Introduction to Popular Culture Studies

Growing Old Together

Posted by lillieeastham on March 5, 2017

This essay gave me a newfound respect for soaps. When many people think of the highest form of film, they think of movies as opposed to television shows. However, I think in recent years these roles have begun to reverse.

I think that streaming devices such as Netflix have a huge part in this. Not only have they begun to produce their own high quality and high budget television shows, but they have also given a soap-like quality to ordinary television shows.

Some people find it difficult to connect to characters when they are only presented to them once a week, with months in between seasons. However, when you stream a series on Netflix, it becomes like one long running movie and you are exposed to the characters much more often. This has led to shows such as Greys Anatomy and Shameless to have a sudden resurgence in popularity, while they have already been on the air for years.

While this seems like a new concept, the creators of soaps have known this for years. While soaps are often made fun of due to their crazy storylines and low budgets, none of that matters in the end, because the true backbone of the show is the characters. When you truly begin to care about a character, the ridiculousness of a plotline matters less because you just want to see how the character reacts to it.

I think this also partially explains the popularity of reality shows like Keeping Up With the Kardashians. While the plotlines of the show are obviously staged at times and over the top, watching the progression of the Kardashian family in real time is pretty fascinating. Seriously, go back and watch the first season when their house looks like it would fit in an average suburb and the plotlines revolve around the family adopting chickens. Now, the family is unimaginably wealthy and the plotlines focus on the drama of defending your rapper husband against Taylor Swift.

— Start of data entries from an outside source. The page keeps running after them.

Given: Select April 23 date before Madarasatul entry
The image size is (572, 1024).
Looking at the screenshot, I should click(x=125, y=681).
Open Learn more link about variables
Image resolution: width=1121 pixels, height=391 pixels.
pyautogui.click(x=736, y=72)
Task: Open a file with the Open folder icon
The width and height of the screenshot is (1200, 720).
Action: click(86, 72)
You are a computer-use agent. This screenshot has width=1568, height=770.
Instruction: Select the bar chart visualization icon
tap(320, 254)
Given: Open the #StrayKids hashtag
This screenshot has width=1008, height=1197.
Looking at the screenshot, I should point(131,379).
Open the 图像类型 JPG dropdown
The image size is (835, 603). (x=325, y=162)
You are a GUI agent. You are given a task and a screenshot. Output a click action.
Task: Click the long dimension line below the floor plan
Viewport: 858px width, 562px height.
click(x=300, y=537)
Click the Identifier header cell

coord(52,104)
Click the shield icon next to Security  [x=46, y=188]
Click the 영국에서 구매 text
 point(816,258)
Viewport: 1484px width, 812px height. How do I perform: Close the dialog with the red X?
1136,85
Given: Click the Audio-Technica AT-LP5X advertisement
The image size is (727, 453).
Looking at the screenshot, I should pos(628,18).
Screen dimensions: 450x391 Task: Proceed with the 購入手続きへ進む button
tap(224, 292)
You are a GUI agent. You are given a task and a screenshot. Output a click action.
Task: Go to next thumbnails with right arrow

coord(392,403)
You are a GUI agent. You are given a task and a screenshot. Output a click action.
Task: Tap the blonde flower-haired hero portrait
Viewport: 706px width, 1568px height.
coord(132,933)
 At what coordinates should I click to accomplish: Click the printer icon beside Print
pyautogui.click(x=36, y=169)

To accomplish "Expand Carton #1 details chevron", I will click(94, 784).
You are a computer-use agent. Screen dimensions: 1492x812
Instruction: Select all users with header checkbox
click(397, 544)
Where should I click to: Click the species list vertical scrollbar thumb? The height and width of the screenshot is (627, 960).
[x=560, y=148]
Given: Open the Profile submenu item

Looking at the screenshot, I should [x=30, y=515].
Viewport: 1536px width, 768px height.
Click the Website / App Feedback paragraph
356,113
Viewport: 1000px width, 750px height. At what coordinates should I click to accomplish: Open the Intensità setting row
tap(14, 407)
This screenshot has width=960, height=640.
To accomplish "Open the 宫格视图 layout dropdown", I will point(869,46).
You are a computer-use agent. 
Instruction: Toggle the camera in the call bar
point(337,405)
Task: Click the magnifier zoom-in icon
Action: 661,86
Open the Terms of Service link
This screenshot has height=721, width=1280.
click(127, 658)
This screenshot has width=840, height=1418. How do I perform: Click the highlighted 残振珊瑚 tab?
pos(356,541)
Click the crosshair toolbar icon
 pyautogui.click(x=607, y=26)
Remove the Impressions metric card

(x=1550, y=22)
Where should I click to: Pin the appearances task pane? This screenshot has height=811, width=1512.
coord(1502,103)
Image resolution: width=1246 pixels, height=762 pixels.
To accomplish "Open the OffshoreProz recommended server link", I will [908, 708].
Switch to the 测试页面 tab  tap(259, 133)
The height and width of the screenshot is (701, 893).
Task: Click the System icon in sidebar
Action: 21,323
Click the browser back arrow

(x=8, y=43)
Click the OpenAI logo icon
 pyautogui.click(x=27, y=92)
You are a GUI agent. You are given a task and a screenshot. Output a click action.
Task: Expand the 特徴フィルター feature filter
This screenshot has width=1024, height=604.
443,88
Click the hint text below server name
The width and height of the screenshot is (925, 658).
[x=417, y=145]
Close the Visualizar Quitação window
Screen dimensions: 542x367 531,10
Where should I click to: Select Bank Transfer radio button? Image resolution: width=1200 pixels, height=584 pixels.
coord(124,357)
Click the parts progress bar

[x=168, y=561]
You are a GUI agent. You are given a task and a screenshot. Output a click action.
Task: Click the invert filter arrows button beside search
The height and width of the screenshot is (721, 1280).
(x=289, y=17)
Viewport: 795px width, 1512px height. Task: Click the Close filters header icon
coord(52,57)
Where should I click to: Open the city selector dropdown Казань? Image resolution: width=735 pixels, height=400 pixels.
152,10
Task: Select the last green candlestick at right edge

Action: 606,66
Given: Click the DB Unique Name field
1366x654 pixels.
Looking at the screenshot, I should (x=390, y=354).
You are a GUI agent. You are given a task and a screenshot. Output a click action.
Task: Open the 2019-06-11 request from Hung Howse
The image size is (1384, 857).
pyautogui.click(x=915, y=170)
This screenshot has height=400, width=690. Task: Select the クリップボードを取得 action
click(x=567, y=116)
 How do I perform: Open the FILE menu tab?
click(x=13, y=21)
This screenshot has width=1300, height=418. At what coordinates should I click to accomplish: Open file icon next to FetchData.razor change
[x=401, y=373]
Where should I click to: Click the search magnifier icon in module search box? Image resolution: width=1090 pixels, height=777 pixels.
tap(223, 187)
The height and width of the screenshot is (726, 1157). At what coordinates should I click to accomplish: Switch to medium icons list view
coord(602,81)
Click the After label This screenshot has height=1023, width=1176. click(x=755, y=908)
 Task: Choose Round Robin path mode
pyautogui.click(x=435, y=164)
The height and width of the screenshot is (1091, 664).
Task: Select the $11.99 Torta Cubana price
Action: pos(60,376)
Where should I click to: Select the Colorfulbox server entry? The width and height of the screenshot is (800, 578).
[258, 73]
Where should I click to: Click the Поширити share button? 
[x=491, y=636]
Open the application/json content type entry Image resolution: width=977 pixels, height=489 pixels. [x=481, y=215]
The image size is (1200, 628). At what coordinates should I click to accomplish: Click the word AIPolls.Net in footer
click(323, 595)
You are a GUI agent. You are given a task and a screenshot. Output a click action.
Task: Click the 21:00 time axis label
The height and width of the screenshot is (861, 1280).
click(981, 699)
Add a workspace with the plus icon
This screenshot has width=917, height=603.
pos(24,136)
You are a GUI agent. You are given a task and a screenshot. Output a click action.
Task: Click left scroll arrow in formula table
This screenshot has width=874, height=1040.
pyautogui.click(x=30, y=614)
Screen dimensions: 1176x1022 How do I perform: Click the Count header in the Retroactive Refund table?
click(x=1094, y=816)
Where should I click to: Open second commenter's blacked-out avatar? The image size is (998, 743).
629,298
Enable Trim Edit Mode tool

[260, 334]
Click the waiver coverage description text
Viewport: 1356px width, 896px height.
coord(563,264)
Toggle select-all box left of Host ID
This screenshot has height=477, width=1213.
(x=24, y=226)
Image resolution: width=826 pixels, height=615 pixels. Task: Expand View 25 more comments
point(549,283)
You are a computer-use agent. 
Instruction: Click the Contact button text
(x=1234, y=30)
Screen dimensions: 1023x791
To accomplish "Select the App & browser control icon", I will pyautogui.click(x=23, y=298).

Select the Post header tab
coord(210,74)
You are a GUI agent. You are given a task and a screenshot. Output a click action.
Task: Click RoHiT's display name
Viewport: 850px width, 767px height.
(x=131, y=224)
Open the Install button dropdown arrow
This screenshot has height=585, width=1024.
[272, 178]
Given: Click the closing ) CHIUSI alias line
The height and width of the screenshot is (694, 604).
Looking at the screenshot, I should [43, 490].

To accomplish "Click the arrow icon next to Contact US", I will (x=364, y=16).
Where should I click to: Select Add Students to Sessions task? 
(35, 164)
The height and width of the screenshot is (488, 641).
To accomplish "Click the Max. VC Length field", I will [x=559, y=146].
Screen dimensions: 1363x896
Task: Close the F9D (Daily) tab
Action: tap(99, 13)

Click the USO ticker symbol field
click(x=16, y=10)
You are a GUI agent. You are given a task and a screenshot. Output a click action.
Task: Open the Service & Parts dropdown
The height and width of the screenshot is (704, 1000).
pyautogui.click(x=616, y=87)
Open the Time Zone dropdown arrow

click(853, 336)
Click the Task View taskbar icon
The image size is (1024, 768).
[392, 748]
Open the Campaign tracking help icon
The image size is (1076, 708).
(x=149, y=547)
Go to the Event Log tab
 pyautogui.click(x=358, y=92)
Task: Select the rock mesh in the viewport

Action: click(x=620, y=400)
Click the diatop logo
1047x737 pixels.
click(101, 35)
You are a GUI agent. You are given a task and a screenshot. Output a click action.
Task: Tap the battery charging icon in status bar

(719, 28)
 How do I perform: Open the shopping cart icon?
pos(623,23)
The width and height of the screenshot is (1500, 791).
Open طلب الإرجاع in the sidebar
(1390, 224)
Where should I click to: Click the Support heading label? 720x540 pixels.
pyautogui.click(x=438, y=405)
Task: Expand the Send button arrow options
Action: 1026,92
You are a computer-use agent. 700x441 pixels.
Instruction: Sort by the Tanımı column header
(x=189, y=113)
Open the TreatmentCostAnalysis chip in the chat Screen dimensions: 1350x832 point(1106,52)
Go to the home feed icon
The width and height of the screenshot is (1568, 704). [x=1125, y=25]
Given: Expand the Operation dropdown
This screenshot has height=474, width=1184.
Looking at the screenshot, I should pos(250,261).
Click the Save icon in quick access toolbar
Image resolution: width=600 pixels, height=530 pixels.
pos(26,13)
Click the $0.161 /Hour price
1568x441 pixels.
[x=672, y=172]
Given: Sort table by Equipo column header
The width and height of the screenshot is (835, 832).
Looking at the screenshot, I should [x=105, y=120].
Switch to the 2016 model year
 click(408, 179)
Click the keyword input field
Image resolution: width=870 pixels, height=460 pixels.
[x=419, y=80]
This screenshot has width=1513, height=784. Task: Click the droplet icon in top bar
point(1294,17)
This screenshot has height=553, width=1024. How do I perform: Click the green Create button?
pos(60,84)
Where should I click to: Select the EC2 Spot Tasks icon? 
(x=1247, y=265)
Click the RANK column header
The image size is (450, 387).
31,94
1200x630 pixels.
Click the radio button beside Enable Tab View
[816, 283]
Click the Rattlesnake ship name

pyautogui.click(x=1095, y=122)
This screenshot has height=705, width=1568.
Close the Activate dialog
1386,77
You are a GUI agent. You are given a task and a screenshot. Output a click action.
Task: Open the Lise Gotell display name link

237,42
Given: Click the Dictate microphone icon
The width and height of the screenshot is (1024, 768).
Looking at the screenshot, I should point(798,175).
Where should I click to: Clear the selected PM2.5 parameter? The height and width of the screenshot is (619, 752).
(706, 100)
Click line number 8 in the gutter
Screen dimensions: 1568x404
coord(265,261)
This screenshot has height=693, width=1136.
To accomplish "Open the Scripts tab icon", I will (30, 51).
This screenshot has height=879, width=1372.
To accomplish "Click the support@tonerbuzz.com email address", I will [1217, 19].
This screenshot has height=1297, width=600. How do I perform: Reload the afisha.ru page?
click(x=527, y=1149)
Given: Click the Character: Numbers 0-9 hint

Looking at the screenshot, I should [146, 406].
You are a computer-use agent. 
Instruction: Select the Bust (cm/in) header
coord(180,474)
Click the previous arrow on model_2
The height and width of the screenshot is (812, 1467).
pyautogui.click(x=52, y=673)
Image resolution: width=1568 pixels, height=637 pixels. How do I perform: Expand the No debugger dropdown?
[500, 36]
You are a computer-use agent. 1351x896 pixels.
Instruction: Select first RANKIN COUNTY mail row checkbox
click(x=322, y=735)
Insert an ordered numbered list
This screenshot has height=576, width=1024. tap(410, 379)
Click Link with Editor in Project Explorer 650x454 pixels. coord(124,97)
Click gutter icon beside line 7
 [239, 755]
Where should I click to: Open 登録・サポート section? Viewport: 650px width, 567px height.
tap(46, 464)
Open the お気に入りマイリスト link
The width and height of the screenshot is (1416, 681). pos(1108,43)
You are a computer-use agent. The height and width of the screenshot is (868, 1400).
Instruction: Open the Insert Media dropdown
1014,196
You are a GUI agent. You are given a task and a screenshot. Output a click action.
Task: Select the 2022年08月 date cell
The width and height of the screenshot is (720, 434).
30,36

2 Responses to “Growing Old Together”

  1. Drake Kizer said

    I think you made a lot of great points in this post, and what made it really great is that you presented a new perspective I had never even thought of. I think you are spot on with your analysis that people connect with characters on a much deeper level when they binge-watch on Netflix than they do when they watch a show weekly. The reason for that is obviously the fact that when people see characters more frequently, they will clearly want to watch them more and more. This soap opera formula is not new, but it is still in use because it has been proven effective over the course of many years and shows.

  2. emilyjones232 said

    I like how you compared the popularity of soap operas to the popularity of Netflix shows. I truly believe if you are offered more content on a character, you are more likely to empathize with them and in turn watch the show more often.